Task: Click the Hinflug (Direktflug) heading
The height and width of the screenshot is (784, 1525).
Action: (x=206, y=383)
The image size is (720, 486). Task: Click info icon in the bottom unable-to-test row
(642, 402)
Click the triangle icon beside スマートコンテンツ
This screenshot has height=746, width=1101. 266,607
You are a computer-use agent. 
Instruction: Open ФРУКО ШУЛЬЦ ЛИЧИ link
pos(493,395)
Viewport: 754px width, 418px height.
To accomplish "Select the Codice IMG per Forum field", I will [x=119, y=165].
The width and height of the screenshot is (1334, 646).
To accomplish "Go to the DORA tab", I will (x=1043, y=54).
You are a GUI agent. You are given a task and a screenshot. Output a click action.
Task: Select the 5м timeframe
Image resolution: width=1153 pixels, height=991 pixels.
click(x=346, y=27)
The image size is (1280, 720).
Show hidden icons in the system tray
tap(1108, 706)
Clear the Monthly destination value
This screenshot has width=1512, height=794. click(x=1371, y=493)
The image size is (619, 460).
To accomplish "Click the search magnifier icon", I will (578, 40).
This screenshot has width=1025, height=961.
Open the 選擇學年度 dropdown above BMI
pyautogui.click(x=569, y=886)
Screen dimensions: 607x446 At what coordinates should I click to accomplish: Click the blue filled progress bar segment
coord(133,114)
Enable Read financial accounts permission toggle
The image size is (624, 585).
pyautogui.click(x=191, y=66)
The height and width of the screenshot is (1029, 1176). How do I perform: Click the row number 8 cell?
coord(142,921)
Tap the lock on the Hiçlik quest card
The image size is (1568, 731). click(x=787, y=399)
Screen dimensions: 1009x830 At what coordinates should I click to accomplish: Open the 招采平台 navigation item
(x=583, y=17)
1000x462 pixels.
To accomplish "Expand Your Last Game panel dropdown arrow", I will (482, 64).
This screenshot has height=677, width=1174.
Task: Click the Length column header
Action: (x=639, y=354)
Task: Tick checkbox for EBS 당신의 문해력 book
• • •
▶ [GOAL OF THE EXERCISE]
Could you reproduce every entry above exactly as written?

▶ [RESULT]
Task: Click the Hinflug (Direktflug) heading
The height and width of the screenshot is (784, 1525).
Action: (x=206, y=383)
The image size is (720, 486). Task: Click info icon in the bottom unable-to-test row
(642, 402)
Click the triangle icon beside スマートコンテンツ
This screenshot has height=746, width=1101. 266,607
You are a computer-use agent. 
Instruction: Open ФРУКО ШУЛЬЦ ЛИЧИ link
pos(493,395)
Viewport: 754px width, 418px height.
To accomplish "Select the Codice IMG per Forum field", I will [x=119, y=165].
The width and height of the screenshot is (1334, 646).
To accomplish "Go to the DORA tab", I will (x=1043, y=54).
You are a GUI agent. You are given a task and a screenshot. Output a click action.
Task: Select the 5м timeframe
Image resolution: width=1153 pixels, height=991 pixels.
click(x=346, y=27)
The image size is (1280, 720).
Show hidden icons in the system tray
tap(1108, 706)
Clear the Monthly destination value
This screenshot has width=1512, height=794. click(x=1371, y=493)
The image size is (619, 460).
To accomplish "Click the search magnifier icon", I will (578, 40).
This screenshot has width=1025, height=961.
Open the 選擇學年度 dropdown above BMI
pyautogui.click(x=569, y=886)
Screen dimensions: 607x446 At what coordinates should I click to accomplish: Click the blue filled progress bar segment
coord(133,114)
Enable Read financial accounts permission toggle
The image size is (624, 585).
pyautogui.click(x=191, y=66)
The height and width of the screenshot is (1029, 1176). How do I perform: Click the row number 8 cell?
coord(142,921)
Tap the lock on the Hiçlik quest card
The image size is (1568, 731). click(x=787, y=399)
Screen dimensions: 1009x830 At what coordinates should I click to accomplish: Open the 招采平台 navigation item
(x=583, y=17)
1000x462 pixels.
To accomplish "Expand Your Last Game panel dropdown arrow", I will (482, 64).
This screenshot has height=677, width=1174.
Task: Click the Length column header
Action: (x=639, y=354)
Task: Tick checkbox for EBS 당신의 문해력 book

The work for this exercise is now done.